28 December 2009

Grandville was well worth the wait

I bought myself a signed copy of Grandville back in November but as nobody had any idea what to get me for Christmas, myself included, it got squirrelled away and I had to wait for Christmas Day to get it.

I also had to wait for the Christmas Morning visit to relatives and for Christmas Dinner to get out of the way before I could start reading it. And read it I did just as soon as I could.

I had quite a good idea of what to expect from the Comica talk that Bryan Talbot did and from the atmospheric video he created to promote the book and it certainly lived up to those expectations.
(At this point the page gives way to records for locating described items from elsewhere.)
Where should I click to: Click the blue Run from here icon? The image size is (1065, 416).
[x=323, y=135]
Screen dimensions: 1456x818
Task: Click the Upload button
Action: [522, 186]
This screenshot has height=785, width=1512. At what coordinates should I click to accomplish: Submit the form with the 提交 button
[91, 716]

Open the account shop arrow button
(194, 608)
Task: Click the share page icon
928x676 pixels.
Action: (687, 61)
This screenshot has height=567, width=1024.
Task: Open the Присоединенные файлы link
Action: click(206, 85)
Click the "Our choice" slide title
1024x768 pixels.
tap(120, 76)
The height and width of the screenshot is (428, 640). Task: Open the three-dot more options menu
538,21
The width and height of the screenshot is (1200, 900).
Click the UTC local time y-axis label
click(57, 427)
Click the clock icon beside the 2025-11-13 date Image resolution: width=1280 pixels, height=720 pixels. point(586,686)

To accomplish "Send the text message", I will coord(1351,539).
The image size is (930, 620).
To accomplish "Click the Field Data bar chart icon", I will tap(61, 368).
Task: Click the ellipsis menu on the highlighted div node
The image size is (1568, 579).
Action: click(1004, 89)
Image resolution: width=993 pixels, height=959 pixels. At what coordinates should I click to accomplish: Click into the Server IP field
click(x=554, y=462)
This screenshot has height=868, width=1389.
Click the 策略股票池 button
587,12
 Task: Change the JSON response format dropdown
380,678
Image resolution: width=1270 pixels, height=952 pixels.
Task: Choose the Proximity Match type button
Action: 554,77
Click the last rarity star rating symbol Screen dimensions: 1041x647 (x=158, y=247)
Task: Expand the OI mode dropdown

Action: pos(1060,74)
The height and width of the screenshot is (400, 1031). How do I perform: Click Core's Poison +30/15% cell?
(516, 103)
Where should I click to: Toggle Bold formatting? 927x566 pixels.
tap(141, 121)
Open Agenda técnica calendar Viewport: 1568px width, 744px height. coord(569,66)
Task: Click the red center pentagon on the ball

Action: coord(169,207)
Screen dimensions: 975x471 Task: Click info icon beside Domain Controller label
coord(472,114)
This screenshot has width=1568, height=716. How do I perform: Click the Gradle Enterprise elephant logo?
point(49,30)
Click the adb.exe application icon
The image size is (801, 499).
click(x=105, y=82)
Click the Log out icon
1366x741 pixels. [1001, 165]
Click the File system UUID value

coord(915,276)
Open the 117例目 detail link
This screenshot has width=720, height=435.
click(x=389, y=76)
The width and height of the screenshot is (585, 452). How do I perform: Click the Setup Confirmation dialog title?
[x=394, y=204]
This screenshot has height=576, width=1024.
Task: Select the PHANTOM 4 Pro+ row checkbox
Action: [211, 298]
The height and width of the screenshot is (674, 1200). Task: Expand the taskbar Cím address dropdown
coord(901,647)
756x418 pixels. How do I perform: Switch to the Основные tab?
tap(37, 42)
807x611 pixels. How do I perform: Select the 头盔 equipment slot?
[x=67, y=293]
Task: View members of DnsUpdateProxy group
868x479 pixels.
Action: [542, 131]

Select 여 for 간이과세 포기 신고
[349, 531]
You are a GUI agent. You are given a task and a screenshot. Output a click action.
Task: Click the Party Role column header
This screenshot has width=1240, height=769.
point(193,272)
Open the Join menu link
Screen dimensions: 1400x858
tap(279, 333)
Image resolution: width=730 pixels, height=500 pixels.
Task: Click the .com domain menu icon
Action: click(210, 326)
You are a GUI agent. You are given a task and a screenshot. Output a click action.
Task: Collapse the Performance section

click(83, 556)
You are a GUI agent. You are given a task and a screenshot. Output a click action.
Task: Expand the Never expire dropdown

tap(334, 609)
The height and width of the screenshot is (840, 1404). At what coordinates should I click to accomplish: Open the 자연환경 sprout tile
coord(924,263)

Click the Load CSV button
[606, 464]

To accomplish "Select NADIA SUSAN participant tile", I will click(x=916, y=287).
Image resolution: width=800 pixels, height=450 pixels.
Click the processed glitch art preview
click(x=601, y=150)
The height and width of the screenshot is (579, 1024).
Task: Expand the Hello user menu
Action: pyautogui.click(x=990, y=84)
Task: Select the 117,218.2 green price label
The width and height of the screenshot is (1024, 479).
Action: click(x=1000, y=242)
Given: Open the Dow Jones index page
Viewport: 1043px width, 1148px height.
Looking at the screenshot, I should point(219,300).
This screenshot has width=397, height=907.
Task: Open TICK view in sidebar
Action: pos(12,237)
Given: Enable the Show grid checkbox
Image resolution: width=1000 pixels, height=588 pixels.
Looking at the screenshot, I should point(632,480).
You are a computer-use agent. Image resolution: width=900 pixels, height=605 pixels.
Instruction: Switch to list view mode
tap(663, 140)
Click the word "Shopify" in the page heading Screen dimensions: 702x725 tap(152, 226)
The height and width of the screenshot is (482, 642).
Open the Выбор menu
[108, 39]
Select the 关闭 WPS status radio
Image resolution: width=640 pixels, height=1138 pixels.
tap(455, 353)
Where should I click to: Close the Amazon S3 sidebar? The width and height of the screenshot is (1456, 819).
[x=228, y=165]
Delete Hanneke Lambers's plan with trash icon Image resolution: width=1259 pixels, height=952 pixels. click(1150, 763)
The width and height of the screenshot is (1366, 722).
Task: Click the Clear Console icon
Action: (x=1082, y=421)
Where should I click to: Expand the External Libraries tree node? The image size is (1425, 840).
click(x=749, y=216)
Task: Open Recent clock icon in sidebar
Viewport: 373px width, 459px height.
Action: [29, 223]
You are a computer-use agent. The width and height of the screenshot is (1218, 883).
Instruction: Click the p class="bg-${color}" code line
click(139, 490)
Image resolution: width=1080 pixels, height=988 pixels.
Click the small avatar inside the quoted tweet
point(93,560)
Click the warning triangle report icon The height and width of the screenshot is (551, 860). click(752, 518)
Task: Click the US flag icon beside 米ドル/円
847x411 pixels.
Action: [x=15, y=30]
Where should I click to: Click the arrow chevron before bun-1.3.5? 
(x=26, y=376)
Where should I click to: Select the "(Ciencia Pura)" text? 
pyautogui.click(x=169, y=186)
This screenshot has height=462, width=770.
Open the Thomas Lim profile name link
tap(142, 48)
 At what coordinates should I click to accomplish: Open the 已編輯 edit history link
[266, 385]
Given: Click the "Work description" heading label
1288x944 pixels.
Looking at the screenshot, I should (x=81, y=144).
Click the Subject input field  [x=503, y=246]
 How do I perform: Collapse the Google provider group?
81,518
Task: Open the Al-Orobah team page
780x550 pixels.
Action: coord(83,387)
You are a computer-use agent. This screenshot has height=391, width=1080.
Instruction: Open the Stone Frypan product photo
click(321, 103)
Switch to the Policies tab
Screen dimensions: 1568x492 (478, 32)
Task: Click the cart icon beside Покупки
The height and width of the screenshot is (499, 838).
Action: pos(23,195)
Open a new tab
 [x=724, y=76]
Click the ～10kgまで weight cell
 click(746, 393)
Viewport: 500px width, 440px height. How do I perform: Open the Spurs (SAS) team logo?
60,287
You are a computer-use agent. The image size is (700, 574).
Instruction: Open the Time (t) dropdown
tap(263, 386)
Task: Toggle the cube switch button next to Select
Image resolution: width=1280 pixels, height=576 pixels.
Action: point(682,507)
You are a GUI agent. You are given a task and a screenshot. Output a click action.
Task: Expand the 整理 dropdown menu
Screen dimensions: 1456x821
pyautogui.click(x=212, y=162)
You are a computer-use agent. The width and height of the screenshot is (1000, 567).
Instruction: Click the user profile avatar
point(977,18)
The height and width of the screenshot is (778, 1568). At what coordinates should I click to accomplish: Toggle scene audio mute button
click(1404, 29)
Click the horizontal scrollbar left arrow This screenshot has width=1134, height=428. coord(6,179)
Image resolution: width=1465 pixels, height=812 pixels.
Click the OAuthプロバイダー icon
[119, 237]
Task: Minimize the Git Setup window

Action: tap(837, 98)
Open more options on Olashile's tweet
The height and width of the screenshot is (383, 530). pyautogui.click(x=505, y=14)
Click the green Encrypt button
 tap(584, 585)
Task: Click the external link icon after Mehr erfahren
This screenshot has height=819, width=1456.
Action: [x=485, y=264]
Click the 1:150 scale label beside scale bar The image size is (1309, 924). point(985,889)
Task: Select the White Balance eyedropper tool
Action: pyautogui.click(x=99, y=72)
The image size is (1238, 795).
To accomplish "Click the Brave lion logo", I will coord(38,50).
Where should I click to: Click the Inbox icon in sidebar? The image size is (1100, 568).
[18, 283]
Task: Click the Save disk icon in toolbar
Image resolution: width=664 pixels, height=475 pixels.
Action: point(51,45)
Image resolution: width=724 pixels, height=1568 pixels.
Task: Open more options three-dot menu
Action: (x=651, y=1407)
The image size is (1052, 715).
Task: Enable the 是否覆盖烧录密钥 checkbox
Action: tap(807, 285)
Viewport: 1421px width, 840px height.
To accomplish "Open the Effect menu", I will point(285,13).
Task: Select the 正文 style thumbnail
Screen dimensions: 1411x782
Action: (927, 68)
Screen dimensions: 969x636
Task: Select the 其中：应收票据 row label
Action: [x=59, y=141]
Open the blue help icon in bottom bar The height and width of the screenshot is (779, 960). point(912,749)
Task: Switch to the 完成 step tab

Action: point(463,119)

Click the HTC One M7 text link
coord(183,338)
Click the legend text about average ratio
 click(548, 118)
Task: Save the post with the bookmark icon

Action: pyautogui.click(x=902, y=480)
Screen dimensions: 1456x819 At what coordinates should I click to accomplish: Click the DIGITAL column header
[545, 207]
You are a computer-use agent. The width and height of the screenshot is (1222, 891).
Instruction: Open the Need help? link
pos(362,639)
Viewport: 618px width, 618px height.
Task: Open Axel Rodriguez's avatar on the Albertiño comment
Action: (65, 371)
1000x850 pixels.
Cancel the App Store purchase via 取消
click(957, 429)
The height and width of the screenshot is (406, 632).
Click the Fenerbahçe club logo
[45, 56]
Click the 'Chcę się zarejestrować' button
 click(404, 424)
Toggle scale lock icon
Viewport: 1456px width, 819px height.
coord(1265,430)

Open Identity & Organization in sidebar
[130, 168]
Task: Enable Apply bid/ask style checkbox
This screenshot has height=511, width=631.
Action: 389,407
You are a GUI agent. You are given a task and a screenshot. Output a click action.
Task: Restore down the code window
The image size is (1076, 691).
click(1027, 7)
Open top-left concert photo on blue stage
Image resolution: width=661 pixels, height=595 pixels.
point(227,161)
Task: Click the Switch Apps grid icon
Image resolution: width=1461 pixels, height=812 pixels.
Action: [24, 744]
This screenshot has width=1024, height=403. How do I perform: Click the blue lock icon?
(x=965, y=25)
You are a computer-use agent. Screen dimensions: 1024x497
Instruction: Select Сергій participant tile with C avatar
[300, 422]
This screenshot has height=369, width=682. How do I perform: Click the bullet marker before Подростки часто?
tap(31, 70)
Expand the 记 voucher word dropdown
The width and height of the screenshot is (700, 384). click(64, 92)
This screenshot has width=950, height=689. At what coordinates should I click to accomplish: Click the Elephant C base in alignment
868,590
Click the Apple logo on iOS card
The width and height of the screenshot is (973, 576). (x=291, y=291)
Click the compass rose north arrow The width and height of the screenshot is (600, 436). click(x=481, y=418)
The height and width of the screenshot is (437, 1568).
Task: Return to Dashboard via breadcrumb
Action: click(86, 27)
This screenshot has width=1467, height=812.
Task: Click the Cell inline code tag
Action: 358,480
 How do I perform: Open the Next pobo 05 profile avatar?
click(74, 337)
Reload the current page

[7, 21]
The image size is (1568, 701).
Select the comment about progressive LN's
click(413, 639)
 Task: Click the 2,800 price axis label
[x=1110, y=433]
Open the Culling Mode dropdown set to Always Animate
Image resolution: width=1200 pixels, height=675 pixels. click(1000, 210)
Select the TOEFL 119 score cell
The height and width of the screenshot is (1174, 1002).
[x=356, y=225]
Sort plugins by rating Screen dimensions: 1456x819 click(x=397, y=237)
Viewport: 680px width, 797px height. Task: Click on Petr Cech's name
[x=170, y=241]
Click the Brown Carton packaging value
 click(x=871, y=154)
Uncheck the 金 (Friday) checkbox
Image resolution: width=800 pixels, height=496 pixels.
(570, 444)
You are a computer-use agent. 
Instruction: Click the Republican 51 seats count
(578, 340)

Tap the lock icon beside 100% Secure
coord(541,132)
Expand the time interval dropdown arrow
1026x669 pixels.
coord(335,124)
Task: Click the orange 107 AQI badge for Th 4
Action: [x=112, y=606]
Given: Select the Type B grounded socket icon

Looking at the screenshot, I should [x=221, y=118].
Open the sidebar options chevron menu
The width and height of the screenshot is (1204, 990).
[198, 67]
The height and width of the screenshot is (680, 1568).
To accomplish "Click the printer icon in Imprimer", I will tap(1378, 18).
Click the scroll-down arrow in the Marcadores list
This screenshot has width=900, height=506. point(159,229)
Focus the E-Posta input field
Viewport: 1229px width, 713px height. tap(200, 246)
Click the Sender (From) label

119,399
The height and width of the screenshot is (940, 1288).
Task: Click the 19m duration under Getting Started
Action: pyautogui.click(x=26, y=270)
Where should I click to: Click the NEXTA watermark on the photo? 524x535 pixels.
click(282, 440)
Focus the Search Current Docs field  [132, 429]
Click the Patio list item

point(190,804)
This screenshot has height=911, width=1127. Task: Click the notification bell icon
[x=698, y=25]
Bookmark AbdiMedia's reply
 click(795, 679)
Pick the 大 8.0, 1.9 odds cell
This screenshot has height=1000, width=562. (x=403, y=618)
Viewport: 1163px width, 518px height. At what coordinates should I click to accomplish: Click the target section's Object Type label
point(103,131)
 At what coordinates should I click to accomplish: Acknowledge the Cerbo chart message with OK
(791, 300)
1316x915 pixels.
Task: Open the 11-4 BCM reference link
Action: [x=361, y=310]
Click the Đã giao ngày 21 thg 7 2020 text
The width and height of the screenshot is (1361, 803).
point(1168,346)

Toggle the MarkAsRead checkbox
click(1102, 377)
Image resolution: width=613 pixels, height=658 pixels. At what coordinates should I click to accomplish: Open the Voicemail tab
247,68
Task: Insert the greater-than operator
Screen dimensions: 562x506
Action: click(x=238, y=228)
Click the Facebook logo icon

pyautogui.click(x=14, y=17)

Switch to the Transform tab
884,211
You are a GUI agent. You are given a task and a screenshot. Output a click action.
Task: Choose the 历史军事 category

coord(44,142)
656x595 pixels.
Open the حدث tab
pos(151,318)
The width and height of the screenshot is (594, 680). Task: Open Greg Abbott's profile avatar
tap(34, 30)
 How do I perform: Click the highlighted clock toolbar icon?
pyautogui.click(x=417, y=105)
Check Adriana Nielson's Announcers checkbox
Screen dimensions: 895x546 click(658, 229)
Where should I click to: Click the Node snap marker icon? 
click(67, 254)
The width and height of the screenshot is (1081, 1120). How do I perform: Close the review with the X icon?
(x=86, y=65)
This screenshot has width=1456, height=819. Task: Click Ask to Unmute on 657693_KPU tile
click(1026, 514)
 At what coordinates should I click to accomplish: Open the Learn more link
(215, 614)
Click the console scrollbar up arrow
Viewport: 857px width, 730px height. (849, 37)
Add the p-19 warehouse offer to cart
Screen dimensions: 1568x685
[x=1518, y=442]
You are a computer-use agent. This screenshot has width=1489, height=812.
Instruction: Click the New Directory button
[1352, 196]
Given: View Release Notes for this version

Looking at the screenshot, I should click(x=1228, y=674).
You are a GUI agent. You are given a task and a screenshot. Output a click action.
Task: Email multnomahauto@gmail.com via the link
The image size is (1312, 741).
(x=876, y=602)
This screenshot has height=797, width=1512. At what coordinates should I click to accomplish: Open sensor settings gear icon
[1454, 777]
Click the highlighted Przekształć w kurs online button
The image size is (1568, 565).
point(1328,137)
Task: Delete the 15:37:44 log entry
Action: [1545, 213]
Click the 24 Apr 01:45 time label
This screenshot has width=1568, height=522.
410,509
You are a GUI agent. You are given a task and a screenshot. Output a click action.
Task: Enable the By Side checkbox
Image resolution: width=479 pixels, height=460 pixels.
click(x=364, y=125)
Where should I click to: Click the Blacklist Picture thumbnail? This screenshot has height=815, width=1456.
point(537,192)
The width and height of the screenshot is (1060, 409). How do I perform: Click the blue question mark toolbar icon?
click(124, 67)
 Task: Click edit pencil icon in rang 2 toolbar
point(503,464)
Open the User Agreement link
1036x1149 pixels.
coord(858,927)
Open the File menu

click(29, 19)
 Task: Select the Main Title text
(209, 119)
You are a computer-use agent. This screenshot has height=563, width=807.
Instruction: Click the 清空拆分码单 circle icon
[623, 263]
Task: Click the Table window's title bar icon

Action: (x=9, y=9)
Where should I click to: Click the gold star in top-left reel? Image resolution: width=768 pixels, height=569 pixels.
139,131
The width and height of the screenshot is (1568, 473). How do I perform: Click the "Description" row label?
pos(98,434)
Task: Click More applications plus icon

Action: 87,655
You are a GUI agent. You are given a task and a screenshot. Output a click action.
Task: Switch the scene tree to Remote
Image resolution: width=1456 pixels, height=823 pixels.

Grandville is several things; it's a steampunk thriller, a homage to the English anthropomorphic tradition (Rupert et al) and, most of all, a cracking story with strong characters.

Detective Inspector LeBrock has some familiar traits. He's a maverick who works with a trusty side-kick and he's a detective in the Sherlock Holmes mould. But he's also a badger and that makes him a vicious killer.

It was a touch of genius setting the story in a world where the French won the Napoleonic Wars and Britain has become a semi-autonomous principality of France. This plays well to the natural England v France tensions and gives scope for some amusing anti-English comments from the French characters.

I loved Grandville to bits. There are further adventures of LeBrock on the way, at least two more, and I'm sure I'll love those too. It's nice to have something good to look forward to.